- Exercises:
- A) Repeat word for word the part of the vanbulance thread below, starting with "## medictinysc (Feb" and going on through "while patient loaded.".
- B) Answer these questions using the vanbulance thread below:
(i) What type of ambulance does medictinysc call a "vanbulance"?
(ii) What does truetiger say their service uses vanbulances for?
(iii) According to DesertMedic66, what is within easy reach from the bench seat?
- C) Pick up the vanbulance thread below where it stops, and keep writing it in the same style.

Text under study below:

# Vanbulances?  Any thoughts`



## medictinysc (Feb 23, 2013)

I work as an ALS provider for an IFT/Emergent 3rd service provider.  I have a few compliants about type II ambulances "vanbulances"


There is not enough crew room.
There is not enough room for supplies.
There is no way to gain access to supplies easly while patient loaded.
If one this is out of place the whole truck goes to :censored::censored::censored::censored:.
If you don't have a partener that know how to work in a vanbulance then life is hard.


Anyone else?


----------



## firecoins (Feb 23, 2013)

I've learned to work in it and put supplies in my reach.


----------



## Akulahawk (Feb 23, 2013)

firecoins said:


> I've learned to work in it and put supplies in my reach.



Me too... While I really like the bigger modular style units, I have found that usually I can do what needs to be done in the vanbulances. At times, though, it can get a bit crowded...


----------



## truetiger (Feb 24, 2013)

We use them for transfers and I absolutely hate them. I'm not a big guy by any means, avg height and weight, and I don't fit in them. I can't sit on the bench seat without my feet being forced under the cot, can't move easily from the bench seat to the airway chair, can't carry our full array of equipment, etc.


----------



## Hunter (Feb 24, 2013)

truetiger said:


> We use them for transfers and I absolutely hate them. I'm not a big guy by any means, avg height and weight, and I don't fit in them. I can't sit on the bench seat without my feet being forced under the cot, can't move easily from the bench seat to the airway chair, can't carry our full array of equipment, etc.



I've had to do cct calls on them, if we can fit everything our cct units there's a way you can fit regular als in there.


----------



## DesertMedic66 (Feb 24, 2013)

I actually prefer the vanbulances over the boxes. Everything is within easy reach from the bench seat. Also if you start to loose your balance an arm stretch away and you have a cabinet to support yourself.


----------



## truetiger (Feb 24, 2013)

Hunter said:


> I've had to do cct calls on them, if we can fit everything our cct units there's a way you can fit regular als in there.

End of Text under study.
Supplied records below:

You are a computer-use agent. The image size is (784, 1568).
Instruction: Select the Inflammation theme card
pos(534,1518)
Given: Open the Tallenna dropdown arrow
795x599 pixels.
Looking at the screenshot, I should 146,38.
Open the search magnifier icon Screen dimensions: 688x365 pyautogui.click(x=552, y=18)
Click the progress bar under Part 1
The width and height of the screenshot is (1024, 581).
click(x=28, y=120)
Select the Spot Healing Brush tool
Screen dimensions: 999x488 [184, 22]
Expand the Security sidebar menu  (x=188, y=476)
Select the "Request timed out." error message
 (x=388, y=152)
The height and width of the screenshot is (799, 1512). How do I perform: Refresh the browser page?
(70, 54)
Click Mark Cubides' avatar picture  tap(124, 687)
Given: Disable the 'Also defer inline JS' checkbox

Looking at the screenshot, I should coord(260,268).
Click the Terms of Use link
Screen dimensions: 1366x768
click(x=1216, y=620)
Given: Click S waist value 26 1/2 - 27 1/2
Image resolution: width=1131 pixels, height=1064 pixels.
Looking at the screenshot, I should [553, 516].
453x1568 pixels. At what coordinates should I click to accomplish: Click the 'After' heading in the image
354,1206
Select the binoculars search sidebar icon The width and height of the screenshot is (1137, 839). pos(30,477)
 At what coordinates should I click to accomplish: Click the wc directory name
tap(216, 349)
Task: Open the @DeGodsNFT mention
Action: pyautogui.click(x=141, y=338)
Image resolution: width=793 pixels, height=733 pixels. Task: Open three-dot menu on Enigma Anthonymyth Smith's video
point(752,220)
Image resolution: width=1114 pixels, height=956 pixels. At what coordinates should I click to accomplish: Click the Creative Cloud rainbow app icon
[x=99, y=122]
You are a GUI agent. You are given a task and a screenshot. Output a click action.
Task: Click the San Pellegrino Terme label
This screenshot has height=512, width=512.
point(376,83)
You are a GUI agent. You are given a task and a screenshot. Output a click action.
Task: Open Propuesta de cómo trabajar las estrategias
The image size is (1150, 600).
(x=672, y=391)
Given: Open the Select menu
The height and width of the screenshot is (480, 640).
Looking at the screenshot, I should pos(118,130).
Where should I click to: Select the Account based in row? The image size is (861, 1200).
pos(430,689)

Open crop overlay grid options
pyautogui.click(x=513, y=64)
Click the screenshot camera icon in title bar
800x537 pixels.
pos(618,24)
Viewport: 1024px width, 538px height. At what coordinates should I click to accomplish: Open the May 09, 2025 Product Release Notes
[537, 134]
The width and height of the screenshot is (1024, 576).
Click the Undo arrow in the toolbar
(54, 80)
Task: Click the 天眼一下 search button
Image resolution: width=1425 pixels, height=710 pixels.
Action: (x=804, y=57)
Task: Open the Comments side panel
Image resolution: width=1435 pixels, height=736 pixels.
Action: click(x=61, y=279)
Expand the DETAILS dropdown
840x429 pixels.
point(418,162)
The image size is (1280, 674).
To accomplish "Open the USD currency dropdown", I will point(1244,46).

End of Supplied records.

- Outputs by task:
- A)
## medictinysc (Feb 23, 2013)

I work as an ALS provider for an IFT/Emergent 3rd service provider.  I have a few compliants about type II ambulances "vanbulances"


There is not enough crew room.
There is not enough room for supplies.
There is no way to gain access to supplies easly while patient loaded.

- B)
(i) Type II ambulances
(ii) Transfers
(iii) Everything

- C)
I don't know about you, but I hate the feeling of being trapped. I have to crawl across the bench seat to get back to the captain's chair once the cot is loaded.


----------



## Hunter (Feb 24, 2013)

truetiger said:


> I don't know about you, but I hate the feeling of being trapped. I have to crawl across the bench seat to get back to the captain's chair once the cot is loaded.



How big are your stretchers... We imply have that problem when we use the lbs stretcher


----------



## truetiger (Feb 24, 2013)

We have the regular sized Stryker.


----------



## DesertMedic66 (Feb 24, 2013)

truetiger said:


> I don't know about you, but I hate the feeling of being trapped. I have to crawl across the bench seat to get back to the captain's chair once the cot is loaded.



You guys must have a horrible vanbulance design. 

I can move from the airway chair (captains chair) all the way to the back with no issue. If someone is sitting on the bench seat I can still get by fairly easy, it just gets a little tight.


----------



## Hunter (Feb 24, 2013)

firefite said:


> You guys must have a horrible vanbulance design.
> 
> I can move from the airway chair (captains chair) all the way to the back with no issue. If someone is sitting on the bench seat I can still get by fairly easy, it just gets a little tight.



^This






Airway bag is on the left of the captains chair, med box can sit in the space next to the side door on the floor or on the bench and they life pack will get moved to the back of the bench.


----------



## DesertMedic66 (Feb 24, 2013)

Hunter said:


> ^This
> 
> 
> 
> ...



Hate that design. That was the vanbulance that I had on deployment to hurricane Sandy. There is only like 4 cabinets in them.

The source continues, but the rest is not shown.